I’m assuming I’m doing something wrong, since the value I calculated is so far from the actual estimate, and hope to learn how to do this calculation correctly. In addition, I’m also interested in learning how to properly determine if all parents in a given family are in either the civilian labor force or armed forces, and how to count the number of children under 5 in those families.
# IPUMS CPS monthly data for Hawaii
d %>%
group_by(HRHHID, HRHHID2, YEAR, MONTH) %>%
slice(1) %>%
ungroup %>%
group_by(YEAR) %>%
summarize(
total.children.under5 = sum(NCHLT5*WTFINL)/12
)
It sounds like you’re interested in the total number of children across households at this stage rather than the number of children individual household members have. NCHLT5 is useful in analyzing the latter (e.g. finding the number of people with at least one child under 5), but since different household members will have varying responses for NCHLT5, it’s not particularly helpful in estimating the former. Instead, I recommend using the variable AGE to identify records of children under 5. While this variable won’t tell you who the parent is or how many children they have, summing the number of observations across the entire sample for which AGE < 5 will give you a consistent unweighted count of the total number of children.

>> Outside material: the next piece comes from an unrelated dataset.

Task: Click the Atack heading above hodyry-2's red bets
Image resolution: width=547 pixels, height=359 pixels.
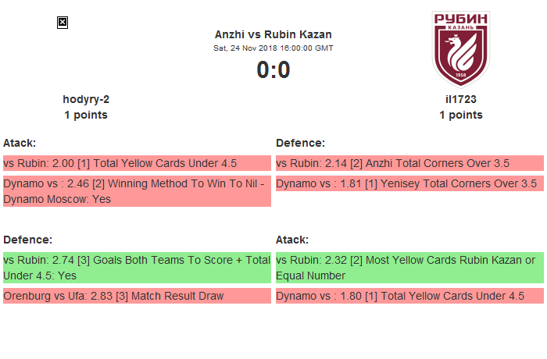Action: 20,143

More specifically when you produce your weighted estimate, instead of filtering to keep one row per household, you’ll want to filter to keep every row where AGE < 5. Since you’re generating point estimates from 12 months of pooled data, you should then divide WTFINL for each observation by 12. Now you can finally sum WTFINL for all of the remaining observations, giving you the weighted total number of children. You may also be interested in the survey package and the function surveysummary, which allows you to produce weighted estimates from survey data without needing to sum the weights yourself. However, you will still need to divide WTFINL by the number of months that you pool. Note that for the most accurate comparison with Census 2021 (American Community Survey) estimates, you’ll want to use the January-December 2021 CPS. Also, keep in mind that the CPS is a survey of the non-institutionalized US population whereas the ACS has no such restrictions.
I mentioned that AGE won’t tell you which record represents the parent of the child under 5, but you can use the attach characteristics tool to add variables in your data cart for both the child’s father and mother, such as LABFORCE and INCTOT, to the child’s record. You can then choose to not only count the total number of children under 5, but also filter by children whose mother/father is in the labor force and/or their total personal income. This tool is available on the extract request page once you’ve opened your data cart and selected to create your data extract. Note that the tool uses the IPUMS constructed variables MOMLOC and POPLOC to connect records. If you plan to use these, I strongly recommend reviewing the description and comparability tabs for these variables as well as the original documentation for family interrelationships and documentation on the updated pointers.